3.      Make a column on the right hand side, if you need to do any rough work

4.      Leave two lines where you finished yesterday’s work and draw a horizontal line

5.      Write today's date on the line after that.

6.      Pending Queries from yesterday (if any).......

7.      Please write the learning outcomes as mentioned below

Today's learning outcomes are  

I will be able to:

1 RECALL THE PROPERTIES OF PARALLEL LINES AND ANGLES FORMED.

2. APPLY THE PROPERTIES LEARNT IN SOLVING QUESTIONS.

Let's revise all the properties done in the previous classes

let's do solved eg 4
Example 4 : In Fig. 6.24, if PQ || RS, ∠ MXQ = 135° and ∠ MYR = 40°, find ∠ XMY .

After the construction the figure will look like ☟

 Now, AB || PQ and PQ || RS.

so, can we say that AB //RS?
Yes, because  lines parallel to the same line are parallel to one another.
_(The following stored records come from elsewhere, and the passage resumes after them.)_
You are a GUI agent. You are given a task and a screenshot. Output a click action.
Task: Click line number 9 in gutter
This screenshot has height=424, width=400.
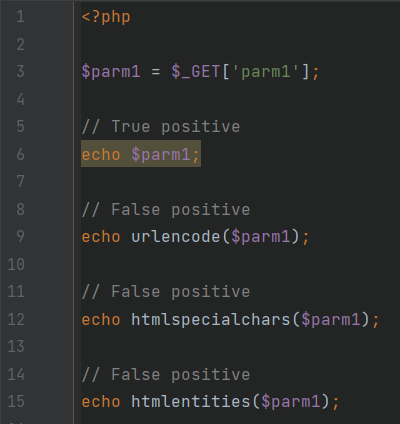coord(21,236)
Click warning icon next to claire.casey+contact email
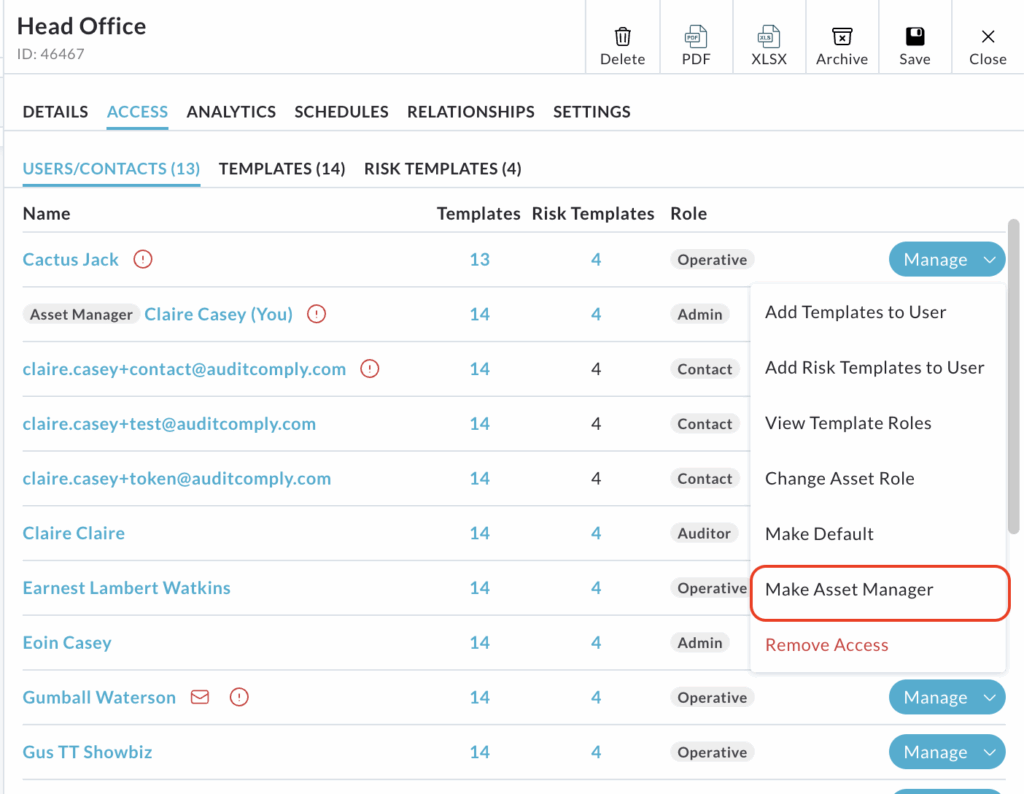 point(370,369)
Now, ∠ QXM + ∠  XMB = 180° (AB || PQ, Interior angles on the same side of the transversal XM)

But ∠ QXM = 135°   (given)

So, 135° + ∠ XMB = 180°

Therefore, ∠ XMB = 45° (1)

Now, ∠ BMY = ∠ MYR (AB || RS, Alternate angles)

Therefore, ∠ BMY = 40° (2)

Adding (1) and (2), you get

∠ XMB + ∠ BMY = 45° + 40°

That is, ∠ XMY = 85°

↔⭐⭐Important

Example 5 : If a transversal intersects two lines such that the bisectors of a pair of corresponding angles are parallel, then prove that the two lines are parallel

Given:  A  transversal AD intersects two lines PQ and RS at points B and C respectively. 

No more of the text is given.